The volumes are at once a "horn-book of politics," to use an expression in a quotation of the author's from John Randolph, and a manual of our nation's forensic discussion. As the former, they abound in numerous biographical sketches, due prominence being accorded to facts revealing the legally trained man as perennially predominant in our public life. As the latter, they present in the form of quotation concrete illustrations of the application of such training in the arguments of partisans over the living issues of their day. Thus, although these volumes are in no sense of a legal nature, a study of them, without more, would cause wonder whether, notwithstanding the assertion of Theodore Roosevelt,1 lawyers might not be the sole leaders of a permanently successful nation.2

To the student of law, moreover, the appearance of Chancellor Wythe as legal instructor of Marshall, Monroe, and Clay, and the sketches of Lord Mansfield and of Benjamin, author of the treatise on "Sales," are refreshingly unique in a United States history of this scope and size. The work, withal necessarily superficial, relates the fundamentally all-important story of the making of our Constitution with a fair degree of incisiveness. Likewise of legal interest are the "Essex" and "Creole" decisions and the inevitable Dred Scott case.

Accordingly, one aim of the author, as stated in his preface, that his efforts might become acceptable to the bar, seems to hold the promise of realization, for his work possesses that most essential prerequisite of being interesting. R. S. WILKINS.

LEADING CASES ON INTERNATIONAL LAW. By Lawrence B. Evans. Chicago: Callaghan and Company. 1917.

POSSESSORY LIENS IN ENGLISH LAW. By Lancelot Edey Hall. London: Sweet and Maxwell, Limited. 1917. pp. x, 101.
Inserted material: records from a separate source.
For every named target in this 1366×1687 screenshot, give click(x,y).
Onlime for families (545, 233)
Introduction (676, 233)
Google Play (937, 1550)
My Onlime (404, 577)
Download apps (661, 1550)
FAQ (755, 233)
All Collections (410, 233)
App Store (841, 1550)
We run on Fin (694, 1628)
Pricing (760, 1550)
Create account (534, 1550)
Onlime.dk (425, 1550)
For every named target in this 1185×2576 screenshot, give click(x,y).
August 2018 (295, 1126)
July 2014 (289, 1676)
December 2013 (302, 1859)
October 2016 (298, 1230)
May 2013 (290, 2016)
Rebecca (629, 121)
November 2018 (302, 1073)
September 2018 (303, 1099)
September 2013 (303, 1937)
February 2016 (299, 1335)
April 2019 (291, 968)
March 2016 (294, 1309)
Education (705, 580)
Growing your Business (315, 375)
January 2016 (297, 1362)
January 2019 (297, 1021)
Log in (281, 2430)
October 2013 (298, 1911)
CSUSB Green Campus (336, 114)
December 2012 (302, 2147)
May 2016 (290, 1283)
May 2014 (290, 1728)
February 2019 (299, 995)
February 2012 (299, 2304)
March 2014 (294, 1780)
BUSINESS COMPETITION AND THE LAW. By Gilbert Holland Montague. New York and London: G. P. Putnam's Sons. 1917. pp. vi, 318.

THE STORY OF YPRES. By Hugh B. C. Pollard. London: McBride, Nast and Company, Limited. 1917. pp. 63.

ADDRESSES AND PAPERS ON INSURANCE. By Rufus M. Potts. Printed by authority of the State of Illinois. pp. 489.

THE MORALS OF MONOPOLY AND COMPETITION. By Homer Blosser Reed. Menasha, Wisconsin: George Banta Publishing Co. 1916. pp. iv, 143. LORD STOWELL: HIS LIFE AND THE DEVELOPMENT OF ENGLISH PRIZE LAW. By E. S. Roscoe. Boston and New York: Houghton Mifflin Company. 1916. pp. x, 116.

1 Mr. Roosevelt's exact words, contained in "Law and Order in Egypt," an address before the National University in Cairo, March 28, 1910, were, "No people has ever permanently amounted to anything if its only public leaders were clerks, politicians, and lawyers." See "African and European Addresses," by Theodore Roosevelt. New York: G. P. Putnam's Sons. IQIO.

2 Perhaps Mr. Roosevelt would not dissent. It may have been the contaminating coleadership of clerks and politicians to which he was objecting.